- [Exercise]: Present the items from the line containing "Task: Toggle the Active sessions legend entry" through the line containing "Action: (508, 628)", both included, as a Markdown table with columns n and Line, skipping blank lines and omitting the pictures.

Supplied information start

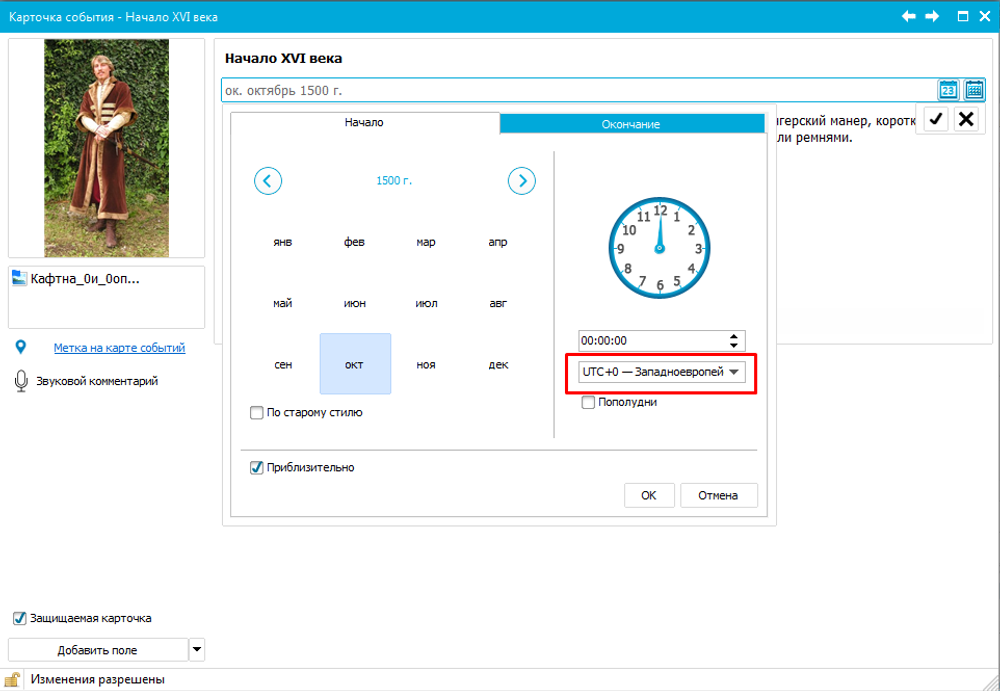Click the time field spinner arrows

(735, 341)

Supplied information end
Supplied information start

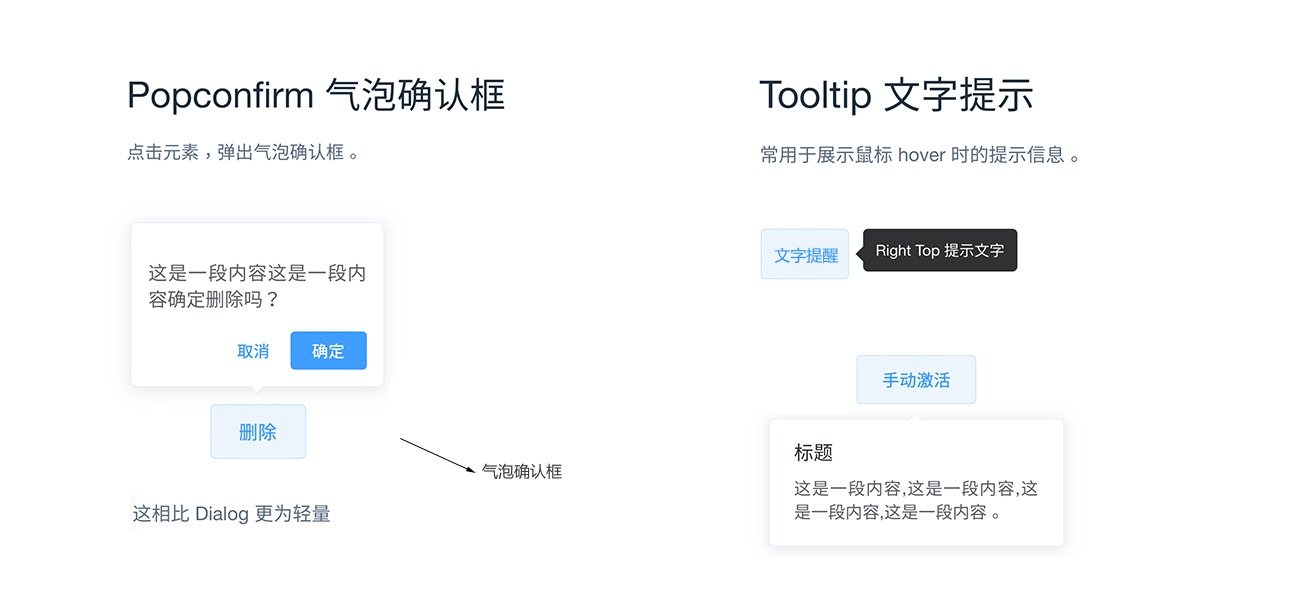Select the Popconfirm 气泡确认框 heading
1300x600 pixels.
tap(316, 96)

Supplied information end
Supplied information start

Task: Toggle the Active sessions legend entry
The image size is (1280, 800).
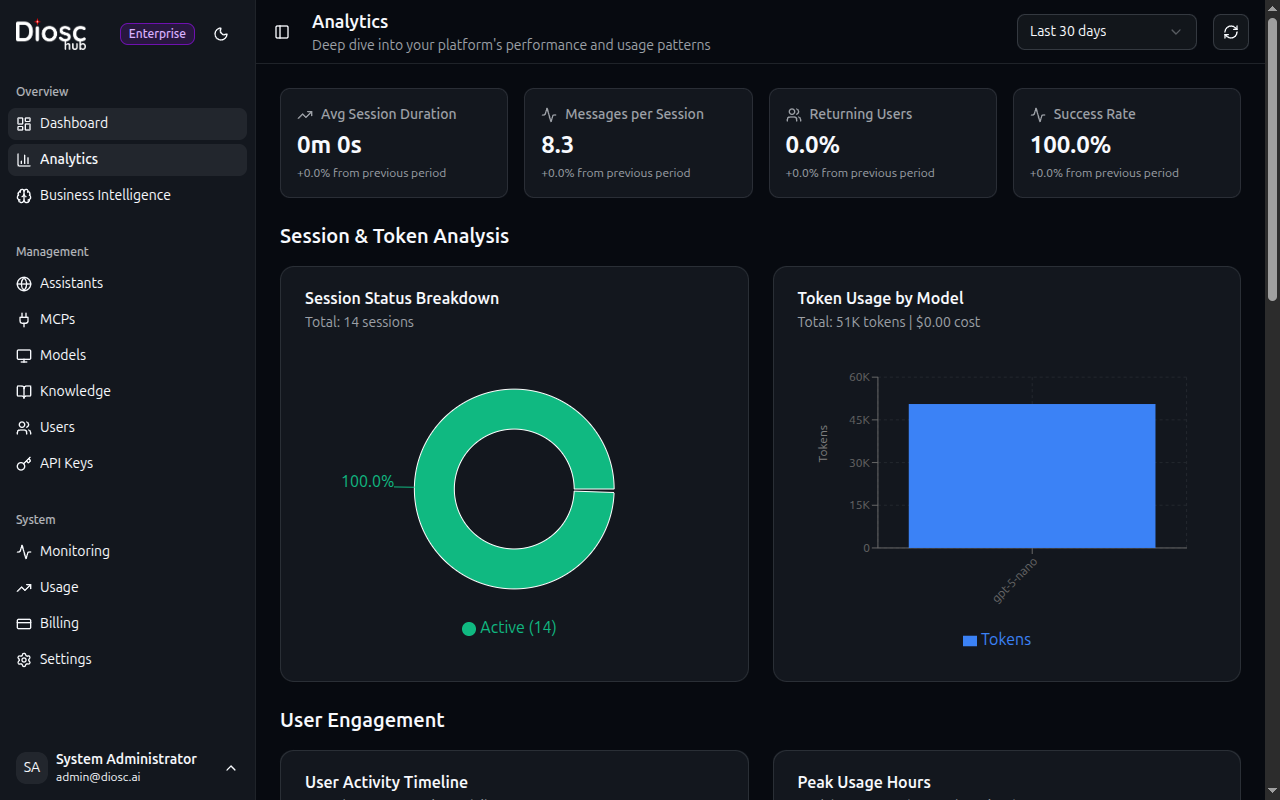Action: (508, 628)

Supplied information end

- [Reply to the exercise]:
| n | Line |
|---|---|
| 1 | Task: Toggle the Active sessions legend entry |
| 2 | The image size is (1280, 800). |
| 3 | Action: (508, 628) |